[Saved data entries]
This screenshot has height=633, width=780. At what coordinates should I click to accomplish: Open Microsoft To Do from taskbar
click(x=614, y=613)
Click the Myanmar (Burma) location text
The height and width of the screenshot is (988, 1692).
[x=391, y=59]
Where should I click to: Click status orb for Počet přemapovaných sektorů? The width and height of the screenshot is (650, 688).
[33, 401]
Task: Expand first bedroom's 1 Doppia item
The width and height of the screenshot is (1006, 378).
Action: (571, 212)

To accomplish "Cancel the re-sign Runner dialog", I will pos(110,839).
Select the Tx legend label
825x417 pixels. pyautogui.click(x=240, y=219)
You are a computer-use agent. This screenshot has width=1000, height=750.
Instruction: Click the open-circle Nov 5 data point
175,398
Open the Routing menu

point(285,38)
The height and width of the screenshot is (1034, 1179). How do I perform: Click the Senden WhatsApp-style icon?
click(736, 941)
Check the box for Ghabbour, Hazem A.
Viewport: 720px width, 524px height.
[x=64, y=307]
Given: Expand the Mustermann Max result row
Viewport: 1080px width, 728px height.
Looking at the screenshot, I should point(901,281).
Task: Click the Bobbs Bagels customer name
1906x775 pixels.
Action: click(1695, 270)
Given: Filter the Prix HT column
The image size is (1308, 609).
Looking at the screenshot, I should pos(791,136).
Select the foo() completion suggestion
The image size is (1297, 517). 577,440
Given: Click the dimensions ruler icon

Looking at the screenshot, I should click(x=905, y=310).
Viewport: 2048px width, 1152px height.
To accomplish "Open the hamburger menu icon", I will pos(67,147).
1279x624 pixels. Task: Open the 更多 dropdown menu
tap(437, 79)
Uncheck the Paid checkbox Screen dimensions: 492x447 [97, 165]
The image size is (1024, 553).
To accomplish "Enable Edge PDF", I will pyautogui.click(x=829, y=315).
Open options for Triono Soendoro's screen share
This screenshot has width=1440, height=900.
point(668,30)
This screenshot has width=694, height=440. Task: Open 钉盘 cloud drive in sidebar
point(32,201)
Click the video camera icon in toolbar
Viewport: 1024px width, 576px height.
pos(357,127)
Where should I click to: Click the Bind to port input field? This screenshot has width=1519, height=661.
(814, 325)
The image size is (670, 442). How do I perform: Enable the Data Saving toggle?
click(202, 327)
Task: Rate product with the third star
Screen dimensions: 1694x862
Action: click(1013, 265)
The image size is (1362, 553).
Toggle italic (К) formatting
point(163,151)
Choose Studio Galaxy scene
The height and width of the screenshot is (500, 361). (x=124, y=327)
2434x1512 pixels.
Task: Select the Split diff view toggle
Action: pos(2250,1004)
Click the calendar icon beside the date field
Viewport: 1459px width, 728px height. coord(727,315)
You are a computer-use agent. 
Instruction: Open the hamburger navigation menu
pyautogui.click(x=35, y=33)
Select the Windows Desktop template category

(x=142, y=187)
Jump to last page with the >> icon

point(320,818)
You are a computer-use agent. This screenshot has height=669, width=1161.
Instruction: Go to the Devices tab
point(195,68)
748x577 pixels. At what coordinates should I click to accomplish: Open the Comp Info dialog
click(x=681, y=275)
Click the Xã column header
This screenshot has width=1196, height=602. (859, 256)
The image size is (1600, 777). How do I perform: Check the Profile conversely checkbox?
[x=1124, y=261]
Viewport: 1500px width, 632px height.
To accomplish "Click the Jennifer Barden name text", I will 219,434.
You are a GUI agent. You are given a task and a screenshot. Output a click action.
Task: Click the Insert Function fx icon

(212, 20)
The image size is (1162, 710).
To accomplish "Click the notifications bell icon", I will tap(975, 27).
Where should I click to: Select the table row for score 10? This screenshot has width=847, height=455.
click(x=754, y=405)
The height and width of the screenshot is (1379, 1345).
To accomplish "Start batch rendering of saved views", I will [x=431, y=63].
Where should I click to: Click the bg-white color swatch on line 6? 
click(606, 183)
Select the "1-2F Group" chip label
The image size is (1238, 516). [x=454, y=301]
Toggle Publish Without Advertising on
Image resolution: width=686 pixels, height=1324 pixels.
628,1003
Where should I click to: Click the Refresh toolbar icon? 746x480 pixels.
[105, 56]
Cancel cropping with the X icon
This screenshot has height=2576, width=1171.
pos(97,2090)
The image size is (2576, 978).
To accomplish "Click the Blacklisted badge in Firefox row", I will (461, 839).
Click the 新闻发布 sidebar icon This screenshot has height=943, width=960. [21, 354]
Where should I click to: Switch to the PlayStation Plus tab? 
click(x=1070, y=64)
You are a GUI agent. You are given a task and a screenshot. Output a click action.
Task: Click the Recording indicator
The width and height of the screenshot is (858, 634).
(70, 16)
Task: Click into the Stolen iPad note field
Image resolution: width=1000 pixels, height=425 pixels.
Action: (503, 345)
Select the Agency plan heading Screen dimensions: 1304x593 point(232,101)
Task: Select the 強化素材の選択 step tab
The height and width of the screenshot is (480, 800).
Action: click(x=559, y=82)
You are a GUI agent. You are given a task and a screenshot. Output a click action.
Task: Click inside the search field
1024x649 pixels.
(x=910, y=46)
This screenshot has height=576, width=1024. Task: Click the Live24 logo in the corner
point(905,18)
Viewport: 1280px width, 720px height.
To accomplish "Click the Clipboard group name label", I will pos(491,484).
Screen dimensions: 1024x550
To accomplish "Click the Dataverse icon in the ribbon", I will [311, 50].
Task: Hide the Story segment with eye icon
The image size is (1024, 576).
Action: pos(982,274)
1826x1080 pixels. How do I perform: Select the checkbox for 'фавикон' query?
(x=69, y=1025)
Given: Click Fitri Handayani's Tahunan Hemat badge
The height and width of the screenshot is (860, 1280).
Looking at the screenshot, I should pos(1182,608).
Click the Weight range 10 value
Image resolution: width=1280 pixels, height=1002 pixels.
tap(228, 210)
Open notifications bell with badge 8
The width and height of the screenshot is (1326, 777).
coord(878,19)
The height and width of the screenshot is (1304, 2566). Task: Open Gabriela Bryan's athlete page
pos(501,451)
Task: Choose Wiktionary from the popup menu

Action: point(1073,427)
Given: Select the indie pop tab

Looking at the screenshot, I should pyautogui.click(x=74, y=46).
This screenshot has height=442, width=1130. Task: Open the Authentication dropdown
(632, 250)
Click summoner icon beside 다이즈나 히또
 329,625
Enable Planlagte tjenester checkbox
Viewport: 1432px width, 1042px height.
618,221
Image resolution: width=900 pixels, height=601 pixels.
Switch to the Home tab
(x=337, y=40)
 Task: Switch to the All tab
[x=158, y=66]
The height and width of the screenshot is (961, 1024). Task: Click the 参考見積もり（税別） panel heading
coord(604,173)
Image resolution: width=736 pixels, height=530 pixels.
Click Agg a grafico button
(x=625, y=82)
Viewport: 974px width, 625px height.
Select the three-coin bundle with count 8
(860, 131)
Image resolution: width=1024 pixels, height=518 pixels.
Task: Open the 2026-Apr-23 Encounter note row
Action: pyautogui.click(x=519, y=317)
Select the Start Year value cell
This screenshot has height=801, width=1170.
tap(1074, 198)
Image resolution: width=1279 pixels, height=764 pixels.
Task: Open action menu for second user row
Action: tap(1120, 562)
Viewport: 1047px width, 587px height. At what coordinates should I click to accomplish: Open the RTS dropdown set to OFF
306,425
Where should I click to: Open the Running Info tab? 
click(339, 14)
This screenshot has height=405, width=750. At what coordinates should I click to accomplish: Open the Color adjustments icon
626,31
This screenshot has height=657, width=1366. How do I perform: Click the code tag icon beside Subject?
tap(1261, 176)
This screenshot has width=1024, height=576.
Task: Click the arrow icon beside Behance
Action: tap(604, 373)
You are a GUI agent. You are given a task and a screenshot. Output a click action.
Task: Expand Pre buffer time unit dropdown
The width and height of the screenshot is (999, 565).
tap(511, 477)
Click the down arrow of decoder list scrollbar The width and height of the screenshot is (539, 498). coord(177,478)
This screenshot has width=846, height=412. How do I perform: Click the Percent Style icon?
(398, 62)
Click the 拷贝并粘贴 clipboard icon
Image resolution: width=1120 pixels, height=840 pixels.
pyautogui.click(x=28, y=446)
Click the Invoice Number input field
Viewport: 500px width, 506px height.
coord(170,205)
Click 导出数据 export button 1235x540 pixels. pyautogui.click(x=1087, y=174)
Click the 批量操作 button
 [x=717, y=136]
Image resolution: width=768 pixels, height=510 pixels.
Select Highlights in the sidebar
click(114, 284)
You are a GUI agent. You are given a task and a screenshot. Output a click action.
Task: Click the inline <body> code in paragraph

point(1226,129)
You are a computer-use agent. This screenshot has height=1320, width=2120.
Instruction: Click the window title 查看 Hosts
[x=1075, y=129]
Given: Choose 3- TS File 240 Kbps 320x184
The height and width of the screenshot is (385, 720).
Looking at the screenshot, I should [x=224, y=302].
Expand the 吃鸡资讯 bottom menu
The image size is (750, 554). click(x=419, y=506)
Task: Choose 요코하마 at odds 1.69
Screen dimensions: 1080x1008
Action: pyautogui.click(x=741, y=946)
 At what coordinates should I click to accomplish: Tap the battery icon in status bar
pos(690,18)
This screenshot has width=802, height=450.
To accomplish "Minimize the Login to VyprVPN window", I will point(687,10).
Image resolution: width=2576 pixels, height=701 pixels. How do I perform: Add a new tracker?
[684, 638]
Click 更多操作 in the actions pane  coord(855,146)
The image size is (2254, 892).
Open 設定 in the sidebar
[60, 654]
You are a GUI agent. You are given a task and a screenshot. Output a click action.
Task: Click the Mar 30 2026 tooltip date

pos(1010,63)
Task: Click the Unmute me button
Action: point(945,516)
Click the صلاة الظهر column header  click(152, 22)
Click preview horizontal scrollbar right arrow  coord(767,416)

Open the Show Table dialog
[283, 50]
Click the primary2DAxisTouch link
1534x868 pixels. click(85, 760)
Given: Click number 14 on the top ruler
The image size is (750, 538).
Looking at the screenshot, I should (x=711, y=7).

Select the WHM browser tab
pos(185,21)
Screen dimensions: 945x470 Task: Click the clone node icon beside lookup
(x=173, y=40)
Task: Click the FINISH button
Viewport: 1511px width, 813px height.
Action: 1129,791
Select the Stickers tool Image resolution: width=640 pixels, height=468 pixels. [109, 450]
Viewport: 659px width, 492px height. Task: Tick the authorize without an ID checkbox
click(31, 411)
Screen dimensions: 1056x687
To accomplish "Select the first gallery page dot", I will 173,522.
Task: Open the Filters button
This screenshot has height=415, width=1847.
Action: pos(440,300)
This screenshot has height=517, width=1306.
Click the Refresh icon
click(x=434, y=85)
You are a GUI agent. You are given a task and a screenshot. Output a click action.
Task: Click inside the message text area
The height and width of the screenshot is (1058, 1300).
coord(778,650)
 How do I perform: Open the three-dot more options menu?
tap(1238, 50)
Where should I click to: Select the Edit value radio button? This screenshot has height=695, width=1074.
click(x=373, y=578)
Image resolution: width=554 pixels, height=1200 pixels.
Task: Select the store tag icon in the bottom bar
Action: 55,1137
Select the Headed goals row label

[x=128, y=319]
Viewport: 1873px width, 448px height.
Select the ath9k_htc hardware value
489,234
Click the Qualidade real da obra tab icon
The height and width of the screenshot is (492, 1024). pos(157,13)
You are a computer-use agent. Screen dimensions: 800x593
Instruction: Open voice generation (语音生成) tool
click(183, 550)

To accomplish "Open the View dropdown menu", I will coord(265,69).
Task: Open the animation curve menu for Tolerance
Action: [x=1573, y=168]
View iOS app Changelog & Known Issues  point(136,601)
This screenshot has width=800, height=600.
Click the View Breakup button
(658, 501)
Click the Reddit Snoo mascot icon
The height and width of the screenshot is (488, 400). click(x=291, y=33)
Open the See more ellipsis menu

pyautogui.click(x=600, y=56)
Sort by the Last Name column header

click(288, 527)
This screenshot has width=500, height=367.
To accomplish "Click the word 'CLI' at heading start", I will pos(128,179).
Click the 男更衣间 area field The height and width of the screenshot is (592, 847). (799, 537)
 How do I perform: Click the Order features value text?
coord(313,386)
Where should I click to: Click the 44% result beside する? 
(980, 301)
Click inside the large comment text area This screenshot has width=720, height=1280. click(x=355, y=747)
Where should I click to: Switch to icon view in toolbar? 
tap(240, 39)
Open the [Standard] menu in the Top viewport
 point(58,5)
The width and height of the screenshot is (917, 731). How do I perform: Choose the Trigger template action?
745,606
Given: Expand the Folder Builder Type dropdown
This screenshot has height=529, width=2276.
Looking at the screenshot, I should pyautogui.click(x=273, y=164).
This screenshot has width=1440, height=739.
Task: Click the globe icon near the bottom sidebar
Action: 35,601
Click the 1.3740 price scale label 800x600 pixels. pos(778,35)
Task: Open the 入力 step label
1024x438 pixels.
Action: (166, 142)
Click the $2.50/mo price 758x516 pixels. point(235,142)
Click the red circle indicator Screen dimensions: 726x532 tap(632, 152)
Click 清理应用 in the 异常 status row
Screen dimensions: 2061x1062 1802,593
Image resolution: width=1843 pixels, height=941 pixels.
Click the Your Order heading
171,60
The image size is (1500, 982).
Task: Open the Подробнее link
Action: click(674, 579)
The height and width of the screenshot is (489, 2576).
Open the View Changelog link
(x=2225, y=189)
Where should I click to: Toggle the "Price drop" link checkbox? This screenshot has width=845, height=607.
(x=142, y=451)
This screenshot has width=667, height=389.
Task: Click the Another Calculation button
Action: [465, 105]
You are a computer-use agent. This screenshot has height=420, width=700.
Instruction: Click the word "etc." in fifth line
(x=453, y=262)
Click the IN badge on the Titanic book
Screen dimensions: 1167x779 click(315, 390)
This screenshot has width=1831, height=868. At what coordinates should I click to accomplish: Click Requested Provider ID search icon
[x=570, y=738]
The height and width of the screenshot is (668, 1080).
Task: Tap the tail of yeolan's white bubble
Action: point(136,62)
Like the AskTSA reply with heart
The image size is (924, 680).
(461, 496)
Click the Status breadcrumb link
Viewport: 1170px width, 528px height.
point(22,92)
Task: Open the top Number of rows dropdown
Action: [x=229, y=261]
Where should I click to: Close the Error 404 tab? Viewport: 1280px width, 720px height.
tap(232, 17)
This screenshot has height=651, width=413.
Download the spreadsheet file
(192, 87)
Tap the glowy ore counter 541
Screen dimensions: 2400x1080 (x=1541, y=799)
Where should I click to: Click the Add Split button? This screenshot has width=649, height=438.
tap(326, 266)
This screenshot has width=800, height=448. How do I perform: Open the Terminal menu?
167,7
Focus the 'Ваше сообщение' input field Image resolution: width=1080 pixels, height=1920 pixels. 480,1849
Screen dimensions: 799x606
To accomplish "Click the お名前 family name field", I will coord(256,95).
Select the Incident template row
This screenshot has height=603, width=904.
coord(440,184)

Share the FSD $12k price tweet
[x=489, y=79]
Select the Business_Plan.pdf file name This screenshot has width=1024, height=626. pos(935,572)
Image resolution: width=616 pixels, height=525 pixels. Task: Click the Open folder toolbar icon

• Exercise instructions:
Find every line of the data that includes the string "step". Copy each of those lines.

• Solution:
Task: Select the 強化素材の選択 step tab
Task: Open the 入力 step label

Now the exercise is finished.